Management of diabetic retinopathy: A systematic review

Methodological quality of the review: Medium confidence

Author: Mohamed Q, Gillies MC, Wong TY.

Region: Details not provided

Sector: Diabetic retinopathy

Sub-sector: Glycemic control, blood pressure, medical interventions and diabetic macular Oedema.

Equity focus: None specified

Review type: Effectiveness review

Quantitative synthesis method: Narrative analysis

Qualitative synthesis methods: Not applicable

Background

Diabetic Retinopathy (DR) is the leading cause of blindness in the working-age population. Primary interventions, such as intensive glycemic and blood pressure control, can reduce the incidence of DR, while secondary interventions such as laser photocoagulation, may prevent further progression of DR and vision loss. There are many new interventions, but the evidence to support their use is uncertain.

Research objectives

To review the best evidence for primary and secondary intervention in the management of DR, including diabetic macular oedema (DME).

Main findings

The authors included 41 randomized controlled trials (RCTs) and three meta-analysis, evaluating interventions for DR in the review. Studies used different methods to ascertain retinopathy including clinical ophthalmoscopy, retinal photography, and/or fluorescein angiography. It should also be noted that studies also classified DR differently. Authors reported the following results:

Tight glycemic and blood pressure control reduced the incidence and progression of DR. Pan-retinal laser photocoagulation reduced the risk of moderate and severe visual loss by 50% in patients with severe non-proliferative and proliferative retinopathy. Focal laser photocoagulation reduced the risk of moderate visual loss by 50% to 70% in eyes with diabetic macular oedema. Early vitrectomy improved visual recovery in patients with proliferative retinopathy and severe vitreous haemorrhage. Intravitreal injections of steroids might be considered in eyes with persistent loss of vision when conventional treatment had failed. There was insufficient evidence for the efficacy or safety of lipid-lowering therapy, medical interventions, or anti-vascular endothelial growth factors on the incidence or progression of DR.
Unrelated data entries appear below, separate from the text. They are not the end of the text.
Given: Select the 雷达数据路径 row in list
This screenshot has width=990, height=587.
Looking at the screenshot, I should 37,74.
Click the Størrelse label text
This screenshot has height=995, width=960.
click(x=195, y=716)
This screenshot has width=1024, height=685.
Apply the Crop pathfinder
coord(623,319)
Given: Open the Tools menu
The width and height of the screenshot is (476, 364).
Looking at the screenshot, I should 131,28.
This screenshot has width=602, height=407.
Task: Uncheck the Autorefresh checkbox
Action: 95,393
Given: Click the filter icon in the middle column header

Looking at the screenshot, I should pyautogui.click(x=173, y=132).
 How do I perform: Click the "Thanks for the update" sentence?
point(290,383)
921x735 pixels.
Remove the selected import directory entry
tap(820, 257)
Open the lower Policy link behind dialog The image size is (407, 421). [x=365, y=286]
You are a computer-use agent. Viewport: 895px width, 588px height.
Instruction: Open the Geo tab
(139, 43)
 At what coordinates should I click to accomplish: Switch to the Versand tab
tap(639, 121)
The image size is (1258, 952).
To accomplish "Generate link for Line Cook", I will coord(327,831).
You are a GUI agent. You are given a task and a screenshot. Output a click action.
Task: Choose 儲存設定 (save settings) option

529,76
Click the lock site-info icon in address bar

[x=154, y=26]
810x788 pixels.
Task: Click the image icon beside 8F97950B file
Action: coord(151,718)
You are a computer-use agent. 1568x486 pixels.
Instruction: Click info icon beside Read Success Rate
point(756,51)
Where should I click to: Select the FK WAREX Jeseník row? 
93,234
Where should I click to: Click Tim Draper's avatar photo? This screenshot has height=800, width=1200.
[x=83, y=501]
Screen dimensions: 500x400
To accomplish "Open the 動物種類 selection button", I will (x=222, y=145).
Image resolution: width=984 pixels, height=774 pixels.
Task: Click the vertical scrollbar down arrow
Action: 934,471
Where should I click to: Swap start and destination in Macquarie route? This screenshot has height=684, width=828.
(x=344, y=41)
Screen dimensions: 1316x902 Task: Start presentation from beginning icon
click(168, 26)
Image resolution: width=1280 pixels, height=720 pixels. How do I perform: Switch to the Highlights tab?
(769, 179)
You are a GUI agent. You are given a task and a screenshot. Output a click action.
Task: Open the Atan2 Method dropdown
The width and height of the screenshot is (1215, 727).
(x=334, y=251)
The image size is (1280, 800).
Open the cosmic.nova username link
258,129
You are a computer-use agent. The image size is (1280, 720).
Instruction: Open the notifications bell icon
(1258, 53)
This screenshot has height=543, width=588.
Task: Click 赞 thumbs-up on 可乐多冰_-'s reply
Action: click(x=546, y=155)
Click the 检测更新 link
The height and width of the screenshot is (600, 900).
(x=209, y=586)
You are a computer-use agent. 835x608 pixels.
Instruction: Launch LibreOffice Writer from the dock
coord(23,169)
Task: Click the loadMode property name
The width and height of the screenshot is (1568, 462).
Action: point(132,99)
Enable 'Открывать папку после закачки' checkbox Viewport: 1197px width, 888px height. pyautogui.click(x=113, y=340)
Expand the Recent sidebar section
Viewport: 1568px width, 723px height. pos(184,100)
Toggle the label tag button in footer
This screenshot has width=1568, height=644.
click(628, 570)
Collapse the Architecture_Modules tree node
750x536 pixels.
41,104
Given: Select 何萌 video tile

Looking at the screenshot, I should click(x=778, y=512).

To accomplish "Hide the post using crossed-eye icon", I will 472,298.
Authors concluded that tight glycemic and blood pressure control remained the cornerstone in the primary prevention of DR. Panretinal and focal retinal laser photocoagulation reduced the risk of visual loss in patients with severe DR and macular oedema, respectively. There was insufficient evidence at the time to recommend routine use of other treatments. They also noted that there was weak evidence that vitrectomy might be beneficial in some patients with macular oedema but well-conducted studies with longer follow-up were needed.

Methodology

Authors included RCTs or meta-analyses evaluating interventions for DR including 12 or more months of follow-up. Studies written in languages other than English were not considered for inclusion. For primary interventions, outcome measures included incidence of new DR and rate adverse effects of interventions. For secondary interventions, outcome measures included progression of DR, changes in visual acuity and macular thickness, and rates of legal blindness and adverse effects. For some RCTs, both primary (incidence of DR) and secondary interventions (progression of DR) were evaluated. Authors used Delphi consensus criteria list to select well-conducted studies.

Articles were retrieved using MEDLINE (1966 to May 2007), EMBASE, Cochrane Collaborations, the Association for Research in Vision and Ophthalmology database, and the National Institutes of Health Clinical Trials Database until May 2007. Search terms included variations of keywords for retinopathy, diabetes, DR, DME, retinal neovascularization, controlled clinical trial, and randomized controlled trial. This was supplemented by hand searching the reference lists of major review articles.

Studies were evaluated on a standardized data extraction form for: (1) valid method of randomization; (2) concealed allocation of treatment; (3) similarity of groups at baseline regarding the most important prognostic indicators; (4) clearly specified eligibility criteria; (5) masking of outcome assessor; (6) masking of care provider; (7) masking of patient; (8) reporting of point estimates and measures of variability for outcomes; (9) intention-to-treat analysis; and (10) acceptable  loss to follow-up rate unlikely to cause bias. Studies were scored out of a maximum of 10, and studies with a score greater than five were considered higher-quality studies. For each intervention, authors graded the overall strength of evidence as levels I, II, or III and the ratings for clinical recommendations as levels A, B, and C, using previously reported criteria.

Authors conducted a systematic review of the literature gathered to determine the best evidence for primary and secondary interventions for DR.

Applicability/external validity

The generalizability/applicability/external validity of the results was not discussed within the review.

Geographic focus

Geographical location of studies included was not provided in the review.

Quality assessment

Authors conducted a thorough search of the literature to ensure that that the best evidence for primary and secondary interventions for DR were included in the review. To ensure the best evidence was included authors used Delphi consensus criteria list; and appropriate criteria was used to assess included studies.

It was not clear whether if selection bias was avoided as well as if the characteristics and results of the included studies were reliably reported, as reviewers did not report if screening of articles for inclusion and data extraction was conducted by two reviewers independently. Therefore, this review was awarded medium confidence in the conclusions about the effects of this study.